### QUESTIONS ON THE MATERIAL
1. Copy the passage on bipolar disorder below from "Multimodal techniques combining" up to and including "Parkinson’s disease (17).".
2. In the passage on bipolar disorder below, what approximate share of the global population does the incidence rate of BD account for?
3. Please carry the passage on bipolar disorder below further, starting after its final sentence.

SELECTED TEXT START

Bipolar disorder (BD) is a chronic and debilitating mood disorder characterized by recurrent episodes of mania and depression, with a substantial risk of suicide and functional impairment (1). The disorder imposes considerable individual and societal burdens due to long-term cognitive and emotional dysfunction (2). It is estimated that the incidence rate of BD accounts for approximately 1-2% of the global population. Moreover, in recent years, the age of onset of BD has been continuously advancing (3), and the misdiagnosis rate of diagnosis has also been increasing, early misdiagnosis may miss the best treatment time. Therefore, it is of clinical importance to elucidate the early neurobiological mechanisms underlying adolescent BD and to inform timely and targeted interventions.

Recent advances in the field of neuroimaging have enhanced our understanding of the neurophysiology of this disease (4). In particular, the application of resting-state functional magnetic resonance imaging (rs-fMRI), abnormal local spontaneous brain activity, and resting-state functional connectivity (rsFC) have been repeatedly observed in patients with BD (5, 6). Previous studies have shown that abnormal pathways in large-scale functional networks may be the basis of the pathophysiology of BD (7, 8). In these studies, functional magnetic resonance imaging (fMRI) studies showed that compared with healthy controls (HC), patients with BD had abnormal resting-state functional connectivity (rsFC) in the default mode network (DMN), frontal-parietal network (FPN), salience network (SN), and limbic network (7, 8).

Alterations in gray matter volume (GMV) are also of critical interest in the context of BD, given their relevance to cognition, affect regulation, and disease progression (9). Gray matter structures, including the cerebral cortex and subcortical nuclei, are essential for perceptual, motor, and higher-order cognitive processes (10). Voxel-based morphometry (VBM) provides an automated, objective whole-brain technique to detect subtle morphometric changes associated with psychiatric and neurological disorders (11). Meta-analytic evidence indicates reduced GMV in the left orbitofrontal cortex, right putamen, and right dorsolateral prefrontal cortex in youth with BD relative to healthy controls (12).

Multimodal techniques combining structural and functional methods may provide more useful information for clinical diagnosis. For instance, combining the cortical thickness and functional connectivity (FC) analysis of MDD patients, Spati et al. found that there were indications suggesting that thinning of prefrontal cortex (PFC) might impair the participation of anterior cingulate cortex (ACC) during depressive episodes (13). van et al. found that the cortical thickness of dorsomedial prefrontal cortex (dmPFC) could be used to predict the rsFC between dmPFC and the default mode network (14). The combination of VBM and FC has also been used to study schizophrenia (15), temporal lobe epilepsy (16), and Parkinson’s disease (17).

SELECTED TEXT END
INFORMATION PROVIDED START

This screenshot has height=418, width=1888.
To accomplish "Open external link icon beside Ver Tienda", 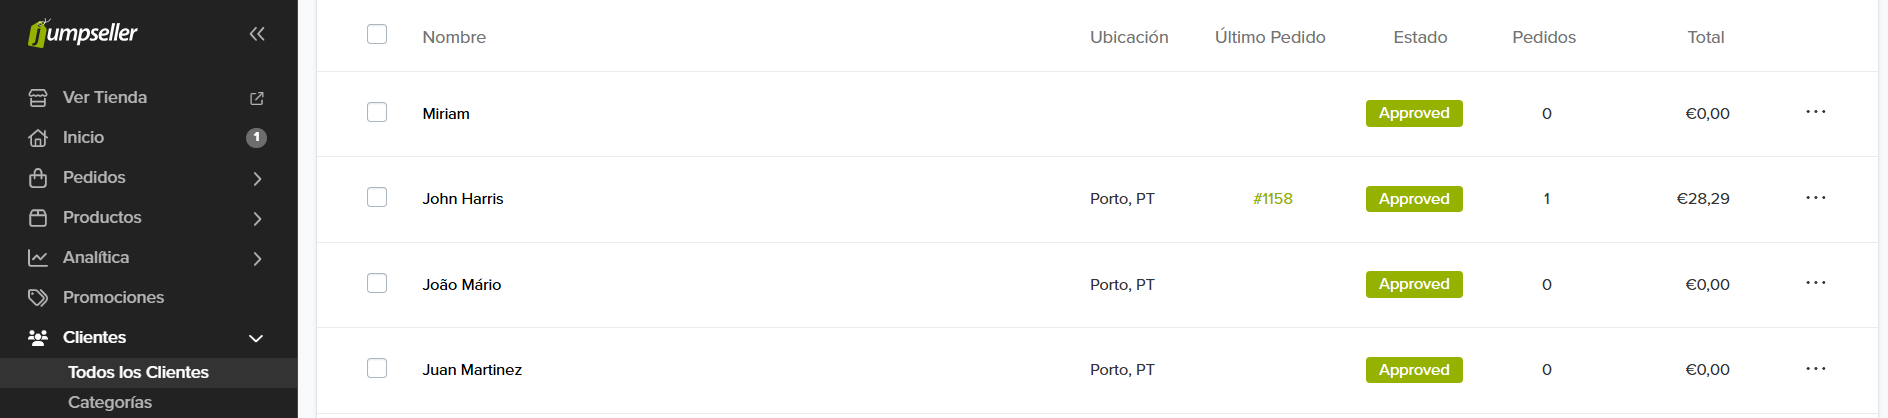I will coord(257,98).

INFORMATION PROVIDED END

### ANSWERS TO THE EXERCISE
1.
Multimodal techniques combining structural and functional methods may provide more useful information for clinical diagnosis. For instance, combining the cortical thickness and functional connectivity (FC) analysis of MDD patients, Spati et al. found that there were indications suggesting that thinning of prefrontal cortex (PFC) might impair the participation of anterior cingulate cortex (ACC) during depressive episodes (13). van et al. found that the cortical thickness of dorsomedial prefrontal cortex (dmPFC) could be used to predict the rsFC between dmPFC and the default mode network (14). The combination of VBM and FC has also been used to study schizophrenia (15), temporal lobe epilepsy (16), and Parkinson’s disease (17).

2. Approximately 1-2% of the global population.

3.
In BD, emerging evidence suggests considerable neurobiological heterogeneity across clinical subgroups. Data-driven cognitive subtyping has revealed distinct patterns of structural and functional brain alterations, including prefrontal cortical thinning, white matter abnormalities, and altered activation/connectivity in frontoparietal circuits (2, 18–20). Furthermore, two studies demonstrated different BD subgroups based on neural activation during emotion regulation, characterized by differential activation of the prefrontal cortex and amygdala (11, 21, 22). Together, these findings suggest that there is a connection between the changes in brain structure and function in BD and clinical and cognitive phenotypes, which can serve as potential therapeutic targets.

Taken together, these findings highlight the interplay between structural and functional brain alterations and clinical phenotypes in BD, underscoring their potential utility as biomarkers for diagnosis and treatment stratification. However, reliance on unimodal imaging approaches may constrain integrative, transdiagnostic research, as emphasized in the Research Domain Criteria (RDoC) framework promoted by the U.S. National Institute of Mental Health. Combining neuroanatomical and functional connectivity analyses offers a promising avenue for delineating structure–function relationships and refining pathophysiological models of BD (23).

Therefore, the present study aims to investigate alterations in both brain structure and function among adolescents with BD and examine the associations between neuroimaging findings and clinical symptoms. This approach seeks to clarify the underlying neural mechanisms of adolescent BD, inform early identification strategies, and ultimately contribute to reducing diagnostic delays and errors in this vulnerable population.

2 Methods

2.1 Participants

A total of 111 adolescents were recruited for this study, including 69 patients with BD from Taihe Hospital, Hubei University of Medicine, and 42 HCs from the local community. Due to excessive head movement, seven subjects (five BD patients and two HCs) were excluded from the final analysis. All patients met the diagnostic criteria of DSM-IV structured clinical interview (SCID), but in this study, we did not distinguish between BD-I and BD-II. The exclusion criteria are: (1) age below 10 or above 20 years; (2) history of alcohol or substance abuse; (3) any current or past neurological or medical condition affecting cognitive function; (4) history of head trauma with loss of consciousness; (5) contraindications for MRI; and (6) any current DSM-5 Axis I psychiatric disorder other than BD. In this experiment, the manic symptoms of all patients were evaluated using the Young Mania Rating Scale (YMRS). The Hamilton Depression Scale (HAMD) is used to assess the depressive symptoms of patients, and the Hamilton Anxiety Rating Scale (HAMA) assesses the anxiety symptoms of patients. This research adheres to the Declaration of Helsinki. The current research has been approved by the Institutional Review Committee of Shiyan Taihe Hospital Affiliated to Hubei University of Medicine and Pharmacy. Written informed consent forms of all subjects were obtained before participating in this study.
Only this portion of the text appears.